Barry A. Paul, MD, hematologist, Levine Cancer Institute, Atrium Health, discusses the role of carfilzomib (Kyprolis) in the treatment of patients with relapsed/refractory multiple myeloma.
Carfilzomib has demonstrated impressive efficacy in patients with relapsed/refractory disease, including those who are refractory to another proteasome inhibitor such as bortezomib (Velcade), says Paul.
However, the utility of carfilzomib is evolving as the drug is being given more frequently in the frontline setting, explains Paul.

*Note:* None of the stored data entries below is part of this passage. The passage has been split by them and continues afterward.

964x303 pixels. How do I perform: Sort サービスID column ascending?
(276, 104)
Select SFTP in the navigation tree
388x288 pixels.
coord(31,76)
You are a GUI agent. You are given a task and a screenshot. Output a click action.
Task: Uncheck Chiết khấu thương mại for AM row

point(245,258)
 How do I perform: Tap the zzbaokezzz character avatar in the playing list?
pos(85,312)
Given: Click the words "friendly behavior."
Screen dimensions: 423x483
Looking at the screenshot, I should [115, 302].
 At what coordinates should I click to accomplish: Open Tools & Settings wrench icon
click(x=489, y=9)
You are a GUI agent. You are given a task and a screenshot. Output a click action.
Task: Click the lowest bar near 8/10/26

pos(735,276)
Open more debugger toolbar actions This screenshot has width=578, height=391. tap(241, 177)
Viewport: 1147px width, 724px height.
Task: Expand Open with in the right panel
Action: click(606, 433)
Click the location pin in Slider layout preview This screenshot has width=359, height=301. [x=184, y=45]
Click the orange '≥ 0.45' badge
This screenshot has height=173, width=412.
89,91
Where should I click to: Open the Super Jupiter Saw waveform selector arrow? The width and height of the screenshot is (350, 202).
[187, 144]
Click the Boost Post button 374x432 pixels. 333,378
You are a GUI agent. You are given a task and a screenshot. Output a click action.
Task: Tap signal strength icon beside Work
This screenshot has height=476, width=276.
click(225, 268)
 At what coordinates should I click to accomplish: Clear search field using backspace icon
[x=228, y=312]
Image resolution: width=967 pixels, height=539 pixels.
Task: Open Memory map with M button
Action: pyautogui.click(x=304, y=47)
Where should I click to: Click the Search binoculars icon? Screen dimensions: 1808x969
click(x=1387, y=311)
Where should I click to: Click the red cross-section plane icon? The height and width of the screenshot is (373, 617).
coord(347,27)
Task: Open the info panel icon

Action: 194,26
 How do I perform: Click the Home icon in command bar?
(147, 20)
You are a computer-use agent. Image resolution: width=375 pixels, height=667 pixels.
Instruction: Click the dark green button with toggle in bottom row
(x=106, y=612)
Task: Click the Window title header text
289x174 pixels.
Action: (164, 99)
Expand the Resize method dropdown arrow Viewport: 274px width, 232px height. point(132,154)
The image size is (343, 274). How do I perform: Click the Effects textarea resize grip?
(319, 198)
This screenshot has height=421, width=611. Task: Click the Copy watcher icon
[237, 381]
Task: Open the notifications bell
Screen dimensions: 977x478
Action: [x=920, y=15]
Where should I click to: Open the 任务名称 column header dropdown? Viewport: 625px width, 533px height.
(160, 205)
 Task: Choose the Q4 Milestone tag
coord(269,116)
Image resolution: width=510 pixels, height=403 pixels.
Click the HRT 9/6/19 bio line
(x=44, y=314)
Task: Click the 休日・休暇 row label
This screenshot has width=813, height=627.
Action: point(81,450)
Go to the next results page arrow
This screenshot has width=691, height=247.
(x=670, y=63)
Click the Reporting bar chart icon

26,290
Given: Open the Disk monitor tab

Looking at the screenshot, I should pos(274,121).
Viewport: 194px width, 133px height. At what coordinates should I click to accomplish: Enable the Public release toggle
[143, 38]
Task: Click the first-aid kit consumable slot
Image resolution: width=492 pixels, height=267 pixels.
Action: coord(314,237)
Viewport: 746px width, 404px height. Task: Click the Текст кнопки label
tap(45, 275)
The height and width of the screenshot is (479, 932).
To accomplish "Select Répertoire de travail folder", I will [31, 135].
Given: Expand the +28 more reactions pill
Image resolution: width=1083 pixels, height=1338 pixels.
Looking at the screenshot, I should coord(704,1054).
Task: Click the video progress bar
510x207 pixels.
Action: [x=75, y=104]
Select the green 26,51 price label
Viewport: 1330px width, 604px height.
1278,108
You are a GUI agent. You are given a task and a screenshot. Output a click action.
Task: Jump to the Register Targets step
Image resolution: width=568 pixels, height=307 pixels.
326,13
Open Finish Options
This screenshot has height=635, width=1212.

As such, patients who become refractory to carfilzomib in the first-line setting will not receive a carfilzomib-based regimen upon relapse.
The phase III ARROW study demonstrated prolonged progression-free survival with once-weekly carfilzomib at 70 mg/m2 compared with twice-weekly carfilzomib at 27 mg/m2. Moreover, the once-weekly regimen was associated with less toxicity versus the twice-weekly regimen, says Paul.
More patients who received once-weekly carfilzomib required dose reductions due to minor toxicities versus those who received the twice-weekly regimen, explains Paul. Additionally, more grade ≥3 adverse events were noted in patients who received carfilzomib once-weekly.
In October 2018, the FDA approved the once-weekly regimen of carfilzomib for use in combination with dexamethasone in patients with relapsed/refractory myeloma based on these data. The once-weekly regimen may provide a more convenient option for patients, concludes Paul.